The last thing that goes throughs a bugs mind when it hits a wind shield is its ass


----------



## Xenon (Nov 15, 2002)

sweet lu said:


> The last thing that goes throughs a bugs mind when it hits a wind shield is its ass


----------



## Death in #'s (Apr 29, 2003)

sweet lu said:


> The last thing that goes throughs a bugs mind when it hits a wind shield is its ass










sweet lu u are totally nuts


----------



## piranha45 (Apr 8, 2003)

May 5 1945

Elsie Mitchell and five children she is watching are killed by a Japanese balloon bomb which drifted over the Pacific into Oregon. They are the only people killed in action on the US mainland during World War II.

May 5 1961

Alan B. Shepard is the first American in space, with a fifteen minute suborbital flight. He was forced to piss himself in his suit prior to launch, because it lacked an evacuation system.

May 5 1982


----------



## boxer (Sep 11, 2003)

my friend had a marine corps shirt dealing with something like this. can't really remember whats on the marine's insignia but it said stuff something like
we stole the wings from the airforce
the anchor from the navy
the rope from the army 
etc etc. it wasnt any anti marine, it was supposed to be funny


----------



## Pacuguy (Apr 10, 2004)

More people are killed annually by donkeys than die in air crashes.


----------



## Runningmad (Aug 13, 2003)

Announced in May 2001 - Despite the the fact that the DEA spent more than $1 billion in military aid to Columbia to stop the cocaine trade, including the loan of 14 Black hawk helicopters and training an elite Colombian army battlion, Columbian drug lords still managed to produce 600 tons of cocaine in the year 2000, double their crop from 1995.
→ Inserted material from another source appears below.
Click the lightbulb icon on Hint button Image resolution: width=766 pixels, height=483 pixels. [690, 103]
- Pretty much verbatim out of my text book (Criminology major) messed up huh?


----------



## hays98 (Mar 8, 2003)

what goes up must come down -- racecar spelled backwards is racecar


----------



## redbellyjx © (Jan 26, 2004)

hays98 said:


> racecar spelled backwards is racecar


 holy sh*t! i think i just had a divine intervention


----------



## Ms_Nattereri (Jan 11, 2003)

Channel 1 is reserved for Government use to make public announcements.
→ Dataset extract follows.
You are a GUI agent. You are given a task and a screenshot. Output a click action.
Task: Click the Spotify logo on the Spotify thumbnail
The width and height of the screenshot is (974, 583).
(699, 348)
The average human eats 8 spiders in their lifetime at night.

A polar bear's skin is black. Its fur is not white, but actually 
clear.

Stewardesses is the longest word typed with only the left hand.

Shakespeare invented the words "assassination" and "bump."
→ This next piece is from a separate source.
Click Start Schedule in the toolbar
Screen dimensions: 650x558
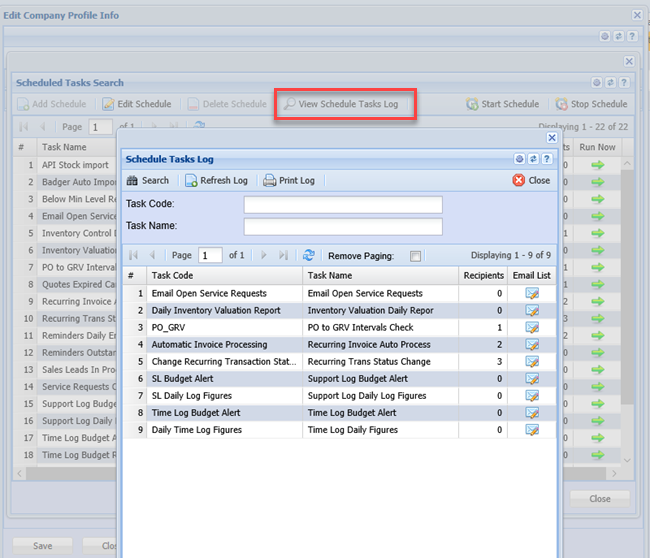(502, 104)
If you keep a goldfish in the dark room, it will eventually turn white.

The names of the continents all end with the same letter with which
they start. [*I thought about this one, but obviously they didnt think of South America*]

A raisin dropped in a glass of fresh champagne will bounce up and
down continuously from the bottom of the glass to the top.

On average, 12 newborns will be given to the wrong parents daily! [*Scary







*]

If one places a tiny amount of liquor on a scorpion, it will
instantly go mad and sting itself to death. [*Crazy*]

By raising your legs slowly and laying on your back, you cannot
sink into quicksand.

Chewing gum while peeling onions will keep you from crying.

The first couple to be shown in bed together on prime time TV were Fred and Wilma Flintstone

In English pubs, ale is ordered by pints and quarts. So in old England, 
when customers got unruly, the bartender would yell at them mind their own pints and quarts and settle down. It's where we get the phrase "mind your P's and Q's"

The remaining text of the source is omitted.